Passage shown
◇ ◇ ◇

It was one thing, however, to define the constitution as fundamental law, different from ordinary legislation and circumscribing the institutions of government; it was quite another to make such a distinction effective. Since the state constitutions were created by the legislatures, they presumably could also be changed or amended by the legislatures. Some of the constitution makers in 1776 realized the problem and tried to deal with it. Delaware provided for a supermajority, five-sevenths of the legislature, when changing its constitution. Maryland said that its constitution could be amended only by a two-thirds vote of two successive legislatures. Most states, however, simply enacted their constitutions as if they were regular statutes. Clearly, everyone believed that the constitutions were special kinds of law, but no one knew quite how to make them so.

In the years following the Declaration of Independence, Americans struggled with this problem of distinguishing fundamental from statutory law, none more persistently than Thomas Jefferson. In 1779 Jefferson knew from experience that no legislature “elected by the people for the ordinary purposes of legislation only” could restrain the acts of succeeding legislatures. Thus he realized that to declare his great Statute for Religious Freedom in Virginia to be “irrevocable would be of no effect in law; yet we are free,” he wrote into his 1779 bill in frustration, “to declare, and do declare, that . . . if any act shall be hereafter passed to repeal the present [act] or to narrow its operation, such act will be an infringement of natural right.” In effect, he was placing a curse on the future legislators of Virginia.

◇ ◇ ◇

Entries for locating words and elements

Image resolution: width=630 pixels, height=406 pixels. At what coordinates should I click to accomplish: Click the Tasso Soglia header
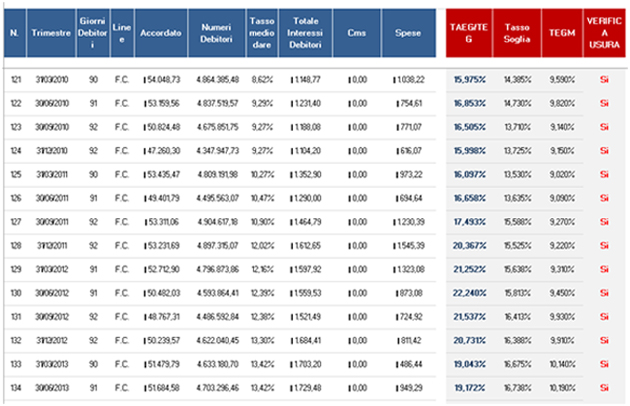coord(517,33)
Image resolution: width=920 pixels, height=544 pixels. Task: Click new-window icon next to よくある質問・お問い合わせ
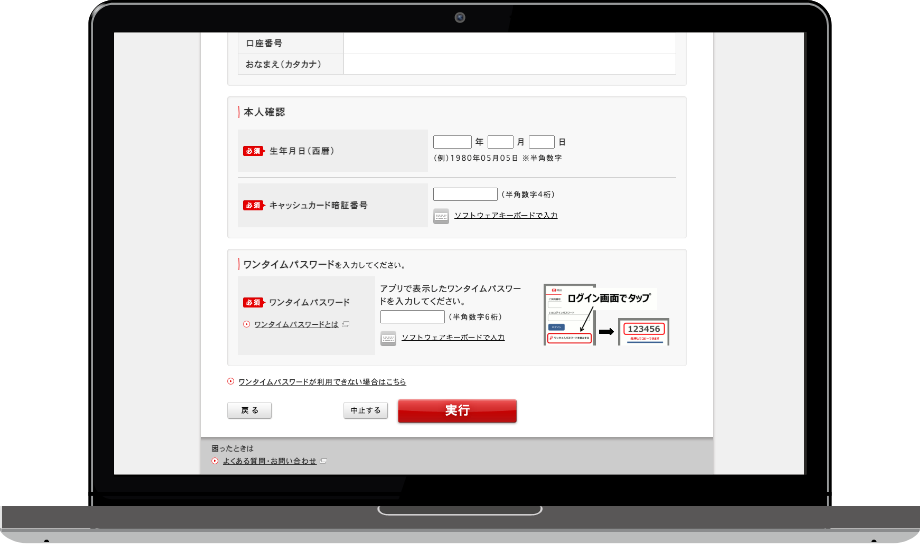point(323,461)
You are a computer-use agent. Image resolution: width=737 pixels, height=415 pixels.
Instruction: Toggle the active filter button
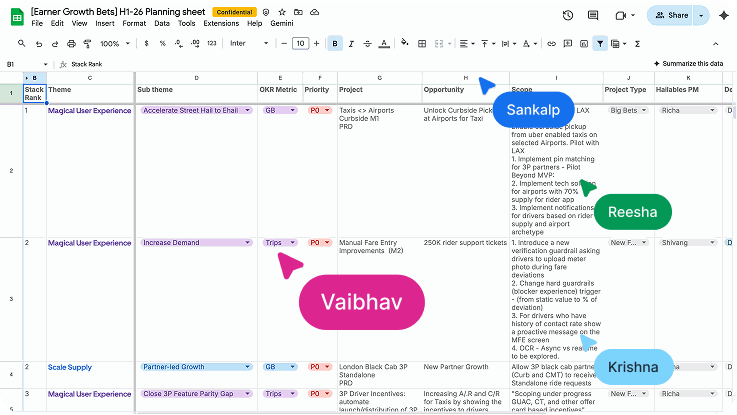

◇ ◇ ◇

Goal
Please reproduce the whole passage on state constitutions and fundamental law above, word for word.

Full output
It was one thing, however, to define the constitution as fundamental law, different from ordinary legislation and circumscribing the institutions of government; it was quite another to make such a distinction effective. Since the state constitutions were created by the legislatures, they presumably could also be changed or amended by the legislatures. Some of the constitution makers in 1776 realized the problem and tried to deal with it. Delaware provided for a supermajority, five-sevenths of the legislature, when changing its constitution. Maryland said that its constitution could be amended only by a two-thirds vote of two successive legislatures. Most states, however, simply enacted their constitutions as if they were regular statutes. Clearly, everyone believed that the constitutions were special kinds of law, but no one knew quite how to make them so.

In the years following the Declaration of Independence, Americans struggled with this problem of distinguishing fundamental from statutory law, none more persistently than Thomas Jefferson. In 1779 Jefferson knew from experience that no legislature “elected by the people for the ordinary purposes of legislation only” could restrain the acts of succeeding legislatures. Thus he realized that to declare his great Statute for Religious Freedom in Virginia to be “irrevocable would be of no effect in law; yet we are free,” he wrote into his 1779 bill in frustration, “to declare, and do declare, that . . . if any act shall be hereafter passed to repeal the present [act] or to narrow its operation, such act will be an infringement of natural right.” In effect, he was placing a curse on the future legislators of Virginia.